● **Problem description**:
Below are the records; copy each line in which "left" occurs.

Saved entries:
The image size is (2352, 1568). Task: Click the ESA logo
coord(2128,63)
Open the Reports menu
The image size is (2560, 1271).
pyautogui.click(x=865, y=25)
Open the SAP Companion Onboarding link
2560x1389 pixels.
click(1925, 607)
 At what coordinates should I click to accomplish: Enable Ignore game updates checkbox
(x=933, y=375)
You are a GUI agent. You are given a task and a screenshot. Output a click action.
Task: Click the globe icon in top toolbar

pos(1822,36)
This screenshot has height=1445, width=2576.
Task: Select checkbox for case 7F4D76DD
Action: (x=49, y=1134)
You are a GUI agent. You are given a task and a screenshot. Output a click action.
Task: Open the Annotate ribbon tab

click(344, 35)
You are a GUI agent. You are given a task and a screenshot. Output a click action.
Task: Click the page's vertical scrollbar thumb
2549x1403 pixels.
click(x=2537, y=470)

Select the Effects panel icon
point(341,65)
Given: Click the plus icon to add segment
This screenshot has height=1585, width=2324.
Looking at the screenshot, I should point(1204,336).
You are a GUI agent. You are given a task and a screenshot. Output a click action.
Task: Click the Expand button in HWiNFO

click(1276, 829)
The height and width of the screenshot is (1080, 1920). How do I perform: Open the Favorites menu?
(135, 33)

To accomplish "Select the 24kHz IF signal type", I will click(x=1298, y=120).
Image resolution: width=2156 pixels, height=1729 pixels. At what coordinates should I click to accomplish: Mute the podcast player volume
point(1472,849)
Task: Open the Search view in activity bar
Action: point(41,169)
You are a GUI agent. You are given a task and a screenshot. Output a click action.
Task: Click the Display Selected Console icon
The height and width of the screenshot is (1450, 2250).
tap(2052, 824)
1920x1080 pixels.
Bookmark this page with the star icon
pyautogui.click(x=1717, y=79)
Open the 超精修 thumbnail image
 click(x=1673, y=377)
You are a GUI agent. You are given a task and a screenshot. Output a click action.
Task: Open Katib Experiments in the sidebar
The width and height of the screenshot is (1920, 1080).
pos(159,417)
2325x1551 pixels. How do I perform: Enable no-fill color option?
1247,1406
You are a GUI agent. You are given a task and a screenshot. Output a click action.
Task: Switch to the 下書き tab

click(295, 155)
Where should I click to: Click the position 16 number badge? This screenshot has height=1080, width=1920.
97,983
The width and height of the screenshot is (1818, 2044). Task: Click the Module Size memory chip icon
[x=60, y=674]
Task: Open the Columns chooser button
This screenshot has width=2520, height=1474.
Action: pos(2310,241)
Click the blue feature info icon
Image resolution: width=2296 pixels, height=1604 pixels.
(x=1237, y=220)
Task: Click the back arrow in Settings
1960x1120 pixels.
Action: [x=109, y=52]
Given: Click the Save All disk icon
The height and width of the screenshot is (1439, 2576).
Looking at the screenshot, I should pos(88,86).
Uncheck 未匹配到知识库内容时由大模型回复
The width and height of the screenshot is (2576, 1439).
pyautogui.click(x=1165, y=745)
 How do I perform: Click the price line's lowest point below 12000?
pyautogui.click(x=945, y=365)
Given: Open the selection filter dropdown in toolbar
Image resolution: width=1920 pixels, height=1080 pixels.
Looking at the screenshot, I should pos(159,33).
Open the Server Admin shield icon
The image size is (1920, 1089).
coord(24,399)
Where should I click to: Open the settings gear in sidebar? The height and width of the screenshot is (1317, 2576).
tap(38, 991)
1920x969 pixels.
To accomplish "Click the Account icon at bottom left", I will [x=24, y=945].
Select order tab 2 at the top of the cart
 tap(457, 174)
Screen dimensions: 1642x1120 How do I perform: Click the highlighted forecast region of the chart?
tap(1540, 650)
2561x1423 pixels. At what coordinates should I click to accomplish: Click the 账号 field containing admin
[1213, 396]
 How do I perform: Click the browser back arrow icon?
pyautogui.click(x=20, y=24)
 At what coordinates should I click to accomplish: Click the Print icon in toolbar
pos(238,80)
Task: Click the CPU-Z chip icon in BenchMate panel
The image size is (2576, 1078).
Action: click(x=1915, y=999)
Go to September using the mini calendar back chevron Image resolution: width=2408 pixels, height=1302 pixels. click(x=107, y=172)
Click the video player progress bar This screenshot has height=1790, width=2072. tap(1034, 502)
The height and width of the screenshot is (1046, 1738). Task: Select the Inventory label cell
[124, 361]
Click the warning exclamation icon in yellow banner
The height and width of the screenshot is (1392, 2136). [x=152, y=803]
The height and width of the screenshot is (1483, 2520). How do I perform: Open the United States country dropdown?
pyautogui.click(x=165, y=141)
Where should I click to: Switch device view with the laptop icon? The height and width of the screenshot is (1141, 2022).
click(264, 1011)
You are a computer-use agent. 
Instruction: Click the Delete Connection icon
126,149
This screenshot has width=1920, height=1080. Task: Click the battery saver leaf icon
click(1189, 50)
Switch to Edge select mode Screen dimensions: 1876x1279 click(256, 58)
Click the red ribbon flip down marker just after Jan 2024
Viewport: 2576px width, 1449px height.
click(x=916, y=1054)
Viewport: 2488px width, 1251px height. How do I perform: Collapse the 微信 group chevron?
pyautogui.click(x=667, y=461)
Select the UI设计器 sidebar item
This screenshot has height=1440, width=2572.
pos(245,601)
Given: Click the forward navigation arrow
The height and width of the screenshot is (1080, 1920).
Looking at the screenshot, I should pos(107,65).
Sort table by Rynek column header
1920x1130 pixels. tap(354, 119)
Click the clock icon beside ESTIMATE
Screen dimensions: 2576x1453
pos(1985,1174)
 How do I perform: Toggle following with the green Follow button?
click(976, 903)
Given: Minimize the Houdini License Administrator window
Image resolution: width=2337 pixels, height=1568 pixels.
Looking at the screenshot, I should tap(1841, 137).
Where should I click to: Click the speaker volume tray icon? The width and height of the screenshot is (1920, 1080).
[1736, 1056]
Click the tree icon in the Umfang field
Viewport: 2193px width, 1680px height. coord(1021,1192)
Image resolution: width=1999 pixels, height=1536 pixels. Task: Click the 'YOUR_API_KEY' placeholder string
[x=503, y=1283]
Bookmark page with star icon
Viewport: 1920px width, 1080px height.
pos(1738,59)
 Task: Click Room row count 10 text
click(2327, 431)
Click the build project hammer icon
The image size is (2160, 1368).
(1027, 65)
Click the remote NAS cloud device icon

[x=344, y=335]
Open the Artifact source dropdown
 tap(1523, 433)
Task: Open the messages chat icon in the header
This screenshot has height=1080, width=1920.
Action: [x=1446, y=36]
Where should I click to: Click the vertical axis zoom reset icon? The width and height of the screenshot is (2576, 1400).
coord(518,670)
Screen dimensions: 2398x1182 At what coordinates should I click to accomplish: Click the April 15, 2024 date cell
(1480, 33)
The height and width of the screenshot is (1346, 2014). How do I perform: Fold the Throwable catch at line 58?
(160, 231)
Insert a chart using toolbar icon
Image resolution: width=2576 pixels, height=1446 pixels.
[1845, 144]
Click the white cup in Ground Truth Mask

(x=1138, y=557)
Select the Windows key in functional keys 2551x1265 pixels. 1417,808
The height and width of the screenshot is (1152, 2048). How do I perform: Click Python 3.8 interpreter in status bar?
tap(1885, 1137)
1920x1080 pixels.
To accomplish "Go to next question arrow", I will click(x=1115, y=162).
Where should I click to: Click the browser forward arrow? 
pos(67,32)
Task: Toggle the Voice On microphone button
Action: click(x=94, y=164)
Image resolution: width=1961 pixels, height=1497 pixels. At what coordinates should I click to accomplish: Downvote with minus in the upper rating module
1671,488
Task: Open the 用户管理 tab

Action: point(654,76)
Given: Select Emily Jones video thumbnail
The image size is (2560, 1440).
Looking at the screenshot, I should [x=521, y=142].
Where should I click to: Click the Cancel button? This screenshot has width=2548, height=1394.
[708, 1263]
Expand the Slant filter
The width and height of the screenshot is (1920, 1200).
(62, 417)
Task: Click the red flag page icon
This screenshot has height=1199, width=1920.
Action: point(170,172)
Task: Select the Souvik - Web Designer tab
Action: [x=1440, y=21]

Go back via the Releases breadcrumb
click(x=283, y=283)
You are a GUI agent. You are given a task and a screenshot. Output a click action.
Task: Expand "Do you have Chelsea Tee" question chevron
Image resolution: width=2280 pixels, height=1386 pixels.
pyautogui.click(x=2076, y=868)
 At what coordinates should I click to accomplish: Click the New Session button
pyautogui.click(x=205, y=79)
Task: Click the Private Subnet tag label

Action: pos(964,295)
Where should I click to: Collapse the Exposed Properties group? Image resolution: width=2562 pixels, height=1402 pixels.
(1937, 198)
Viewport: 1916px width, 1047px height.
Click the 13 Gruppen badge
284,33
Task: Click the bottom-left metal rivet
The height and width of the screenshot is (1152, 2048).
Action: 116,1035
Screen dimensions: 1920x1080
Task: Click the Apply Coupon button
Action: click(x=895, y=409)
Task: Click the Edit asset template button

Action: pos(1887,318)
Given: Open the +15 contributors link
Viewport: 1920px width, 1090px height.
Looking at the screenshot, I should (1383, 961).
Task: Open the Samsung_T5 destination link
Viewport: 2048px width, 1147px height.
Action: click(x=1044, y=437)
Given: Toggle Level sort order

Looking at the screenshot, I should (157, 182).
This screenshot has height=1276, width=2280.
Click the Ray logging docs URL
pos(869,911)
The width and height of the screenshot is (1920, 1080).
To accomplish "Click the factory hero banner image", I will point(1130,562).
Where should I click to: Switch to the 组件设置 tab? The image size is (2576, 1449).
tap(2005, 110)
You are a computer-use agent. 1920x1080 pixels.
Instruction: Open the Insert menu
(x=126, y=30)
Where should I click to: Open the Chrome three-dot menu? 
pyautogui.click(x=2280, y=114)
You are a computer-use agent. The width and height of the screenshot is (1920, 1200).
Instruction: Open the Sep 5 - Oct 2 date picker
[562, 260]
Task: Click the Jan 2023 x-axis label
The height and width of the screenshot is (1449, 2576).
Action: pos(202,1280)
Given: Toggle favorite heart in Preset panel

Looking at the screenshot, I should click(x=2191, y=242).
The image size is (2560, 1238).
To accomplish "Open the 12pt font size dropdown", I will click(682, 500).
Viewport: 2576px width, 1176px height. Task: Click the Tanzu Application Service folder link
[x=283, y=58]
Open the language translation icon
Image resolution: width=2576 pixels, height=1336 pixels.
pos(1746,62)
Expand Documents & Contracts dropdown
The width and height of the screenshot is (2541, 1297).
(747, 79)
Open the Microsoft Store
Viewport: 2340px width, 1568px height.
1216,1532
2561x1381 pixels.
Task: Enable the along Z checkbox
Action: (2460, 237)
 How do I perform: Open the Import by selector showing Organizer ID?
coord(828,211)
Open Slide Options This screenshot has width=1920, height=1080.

● **Solution**:
To accomplish "Click the Account icon at bottom left", I will [x=24, y=945].
Task: Click the bottom-left metal rivet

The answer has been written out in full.